◆ **Work request**: Give an exact copy of the lines from the beginning of the listing below to the "You are a computer-use agent. 1177x772" line, inclusive.

◆ **Input for this task**:

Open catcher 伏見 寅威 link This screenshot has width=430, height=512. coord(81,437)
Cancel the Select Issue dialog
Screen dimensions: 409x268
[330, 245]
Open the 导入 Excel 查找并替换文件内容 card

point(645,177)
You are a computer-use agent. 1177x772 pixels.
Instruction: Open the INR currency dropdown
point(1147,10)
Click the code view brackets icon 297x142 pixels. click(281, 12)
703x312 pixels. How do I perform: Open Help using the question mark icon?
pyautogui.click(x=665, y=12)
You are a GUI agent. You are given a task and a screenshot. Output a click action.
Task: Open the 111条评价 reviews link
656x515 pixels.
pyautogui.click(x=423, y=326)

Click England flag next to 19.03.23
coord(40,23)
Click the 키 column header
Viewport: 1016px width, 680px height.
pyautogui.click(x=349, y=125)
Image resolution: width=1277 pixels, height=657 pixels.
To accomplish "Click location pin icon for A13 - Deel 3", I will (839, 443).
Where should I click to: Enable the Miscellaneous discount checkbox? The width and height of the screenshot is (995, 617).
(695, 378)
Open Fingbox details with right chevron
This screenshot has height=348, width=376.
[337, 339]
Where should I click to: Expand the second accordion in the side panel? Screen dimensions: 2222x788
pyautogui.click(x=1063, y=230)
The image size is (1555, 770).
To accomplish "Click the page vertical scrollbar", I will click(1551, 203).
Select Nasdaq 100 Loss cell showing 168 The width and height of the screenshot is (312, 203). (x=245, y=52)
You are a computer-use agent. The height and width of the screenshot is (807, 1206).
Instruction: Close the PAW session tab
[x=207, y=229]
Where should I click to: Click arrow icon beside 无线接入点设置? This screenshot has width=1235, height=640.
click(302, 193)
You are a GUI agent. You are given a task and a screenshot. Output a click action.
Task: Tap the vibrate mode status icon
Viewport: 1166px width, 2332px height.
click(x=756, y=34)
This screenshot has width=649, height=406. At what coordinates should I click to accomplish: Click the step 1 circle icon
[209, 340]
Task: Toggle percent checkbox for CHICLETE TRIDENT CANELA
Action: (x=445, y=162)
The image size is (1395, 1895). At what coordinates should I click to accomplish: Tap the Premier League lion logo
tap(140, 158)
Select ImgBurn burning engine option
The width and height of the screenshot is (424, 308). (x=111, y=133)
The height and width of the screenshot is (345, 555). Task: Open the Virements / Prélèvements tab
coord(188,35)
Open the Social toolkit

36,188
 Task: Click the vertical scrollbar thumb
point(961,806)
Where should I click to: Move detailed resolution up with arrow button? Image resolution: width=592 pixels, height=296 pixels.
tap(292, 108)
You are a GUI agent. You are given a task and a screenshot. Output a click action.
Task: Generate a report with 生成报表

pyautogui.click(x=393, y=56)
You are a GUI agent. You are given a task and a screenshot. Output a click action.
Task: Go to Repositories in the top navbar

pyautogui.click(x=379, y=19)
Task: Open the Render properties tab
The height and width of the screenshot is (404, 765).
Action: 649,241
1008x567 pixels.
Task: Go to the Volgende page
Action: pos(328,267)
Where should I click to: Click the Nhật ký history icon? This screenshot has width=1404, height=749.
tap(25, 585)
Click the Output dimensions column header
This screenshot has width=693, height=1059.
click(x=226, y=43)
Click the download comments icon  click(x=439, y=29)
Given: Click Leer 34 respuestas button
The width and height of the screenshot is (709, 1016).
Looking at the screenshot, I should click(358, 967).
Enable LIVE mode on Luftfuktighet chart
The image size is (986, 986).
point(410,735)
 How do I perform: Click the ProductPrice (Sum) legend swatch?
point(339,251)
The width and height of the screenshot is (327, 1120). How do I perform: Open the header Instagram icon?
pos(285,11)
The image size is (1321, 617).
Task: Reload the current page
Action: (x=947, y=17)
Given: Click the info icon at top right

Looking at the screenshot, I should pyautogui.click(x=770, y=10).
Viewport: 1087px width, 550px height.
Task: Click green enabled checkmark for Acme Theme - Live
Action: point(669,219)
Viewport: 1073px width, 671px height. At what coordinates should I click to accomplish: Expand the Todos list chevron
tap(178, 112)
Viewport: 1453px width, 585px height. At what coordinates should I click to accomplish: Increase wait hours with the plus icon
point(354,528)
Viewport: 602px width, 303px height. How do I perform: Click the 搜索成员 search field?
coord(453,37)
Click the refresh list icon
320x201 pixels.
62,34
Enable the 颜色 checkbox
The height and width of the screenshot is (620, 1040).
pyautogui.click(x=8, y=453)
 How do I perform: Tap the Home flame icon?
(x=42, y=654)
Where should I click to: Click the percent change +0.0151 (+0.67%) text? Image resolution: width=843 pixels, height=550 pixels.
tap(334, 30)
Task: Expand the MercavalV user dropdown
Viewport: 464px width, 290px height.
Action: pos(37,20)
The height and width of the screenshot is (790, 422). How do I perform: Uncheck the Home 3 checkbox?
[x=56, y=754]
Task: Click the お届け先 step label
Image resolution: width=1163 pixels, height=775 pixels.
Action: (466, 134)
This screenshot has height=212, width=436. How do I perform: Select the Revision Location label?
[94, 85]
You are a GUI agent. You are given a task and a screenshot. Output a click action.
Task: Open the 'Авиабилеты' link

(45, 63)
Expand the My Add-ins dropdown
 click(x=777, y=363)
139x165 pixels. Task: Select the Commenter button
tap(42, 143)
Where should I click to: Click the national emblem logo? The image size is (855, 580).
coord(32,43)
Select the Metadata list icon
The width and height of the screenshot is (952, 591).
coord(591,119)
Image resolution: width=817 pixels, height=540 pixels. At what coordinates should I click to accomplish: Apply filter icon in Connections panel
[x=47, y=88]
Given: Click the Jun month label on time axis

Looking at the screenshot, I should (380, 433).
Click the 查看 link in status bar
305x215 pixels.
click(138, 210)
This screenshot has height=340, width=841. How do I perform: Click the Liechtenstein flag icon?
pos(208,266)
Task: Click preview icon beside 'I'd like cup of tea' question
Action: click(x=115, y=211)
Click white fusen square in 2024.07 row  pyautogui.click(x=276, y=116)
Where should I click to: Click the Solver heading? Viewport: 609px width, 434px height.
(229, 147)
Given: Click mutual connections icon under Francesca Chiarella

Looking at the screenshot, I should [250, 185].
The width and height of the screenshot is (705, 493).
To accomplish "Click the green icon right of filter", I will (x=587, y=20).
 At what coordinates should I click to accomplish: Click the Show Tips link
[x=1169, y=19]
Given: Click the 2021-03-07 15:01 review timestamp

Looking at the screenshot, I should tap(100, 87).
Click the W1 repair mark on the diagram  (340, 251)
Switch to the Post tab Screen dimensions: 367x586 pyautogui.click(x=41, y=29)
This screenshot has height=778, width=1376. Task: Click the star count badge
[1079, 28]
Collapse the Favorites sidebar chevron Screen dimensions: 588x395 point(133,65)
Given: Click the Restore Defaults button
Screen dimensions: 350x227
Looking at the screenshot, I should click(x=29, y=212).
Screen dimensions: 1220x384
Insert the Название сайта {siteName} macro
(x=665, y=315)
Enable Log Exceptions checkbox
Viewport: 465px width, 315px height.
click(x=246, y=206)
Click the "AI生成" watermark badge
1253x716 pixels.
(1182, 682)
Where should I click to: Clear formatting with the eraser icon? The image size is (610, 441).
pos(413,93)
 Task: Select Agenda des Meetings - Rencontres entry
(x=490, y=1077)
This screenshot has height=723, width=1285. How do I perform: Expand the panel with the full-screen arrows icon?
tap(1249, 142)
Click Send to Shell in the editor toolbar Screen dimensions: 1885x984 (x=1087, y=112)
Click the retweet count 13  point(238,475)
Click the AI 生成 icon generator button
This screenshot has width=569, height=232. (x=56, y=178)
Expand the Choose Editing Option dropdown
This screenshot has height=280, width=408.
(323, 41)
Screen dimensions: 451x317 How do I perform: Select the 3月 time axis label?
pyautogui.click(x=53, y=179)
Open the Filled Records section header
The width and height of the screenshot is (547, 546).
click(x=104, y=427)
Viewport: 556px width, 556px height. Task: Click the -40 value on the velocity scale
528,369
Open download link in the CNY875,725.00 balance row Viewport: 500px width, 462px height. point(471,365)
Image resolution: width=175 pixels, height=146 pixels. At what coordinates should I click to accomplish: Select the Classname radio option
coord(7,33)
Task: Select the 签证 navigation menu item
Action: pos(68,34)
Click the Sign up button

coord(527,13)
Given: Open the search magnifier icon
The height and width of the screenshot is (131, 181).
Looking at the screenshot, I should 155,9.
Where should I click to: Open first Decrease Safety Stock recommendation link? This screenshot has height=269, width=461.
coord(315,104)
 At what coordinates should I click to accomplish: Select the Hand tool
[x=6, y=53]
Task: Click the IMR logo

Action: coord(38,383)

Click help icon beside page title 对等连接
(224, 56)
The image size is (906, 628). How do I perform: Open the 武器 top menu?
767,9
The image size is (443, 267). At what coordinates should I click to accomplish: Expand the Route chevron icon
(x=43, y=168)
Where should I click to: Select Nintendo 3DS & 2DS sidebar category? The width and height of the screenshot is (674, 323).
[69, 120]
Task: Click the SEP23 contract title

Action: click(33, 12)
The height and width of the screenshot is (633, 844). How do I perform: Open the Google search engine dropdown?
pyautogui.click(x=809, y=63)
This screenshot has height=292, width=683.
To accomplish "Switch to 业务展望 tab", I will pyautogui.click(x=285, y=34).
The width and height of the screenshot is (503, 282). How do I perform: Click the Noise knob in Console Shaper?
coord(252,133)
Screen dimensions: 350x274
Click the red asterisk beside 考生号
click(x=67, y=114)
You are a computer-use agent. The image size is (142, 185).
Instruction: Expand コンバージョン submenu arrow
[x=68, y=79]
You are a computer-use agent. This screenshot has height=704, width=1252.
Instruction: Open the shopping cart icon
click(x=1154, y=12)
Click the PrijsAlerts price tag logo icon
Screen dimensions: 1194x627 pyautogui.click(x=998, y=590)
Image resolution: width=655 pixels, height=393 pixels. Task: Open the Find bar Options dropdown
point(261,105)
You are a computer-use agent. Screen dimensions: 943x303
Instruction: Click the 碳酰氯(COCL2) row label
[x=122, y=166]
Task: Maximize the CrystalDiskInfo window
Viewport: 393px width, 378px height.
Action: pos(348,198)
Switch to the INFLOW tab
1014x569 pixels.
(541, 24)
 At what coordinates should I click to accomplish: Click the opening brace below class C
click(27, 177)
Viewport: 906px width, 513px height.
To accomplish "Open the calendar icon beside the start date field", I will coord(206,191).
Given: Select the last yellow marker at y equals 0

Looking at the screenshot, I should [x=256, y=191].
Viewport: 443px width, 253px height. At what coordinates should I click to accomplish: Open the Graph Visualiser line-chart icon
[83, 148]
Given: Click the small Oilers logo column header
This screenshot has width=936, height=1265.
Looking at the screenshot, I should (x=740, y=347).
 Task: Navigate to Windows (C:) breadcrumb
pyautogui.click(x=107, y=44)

◆ **Answer space**:
Open catcher 伏見 寅威 link This screenshot has width=430, height=512. coord(81,437)
Cancel the Select Issue dialog
Screen dimensions: 409x268
[330, 245]
Open the 导入 Excel 查找并替换文件内容 card

point(645,177)
You are a computer-use agent. 1177x772 pixels.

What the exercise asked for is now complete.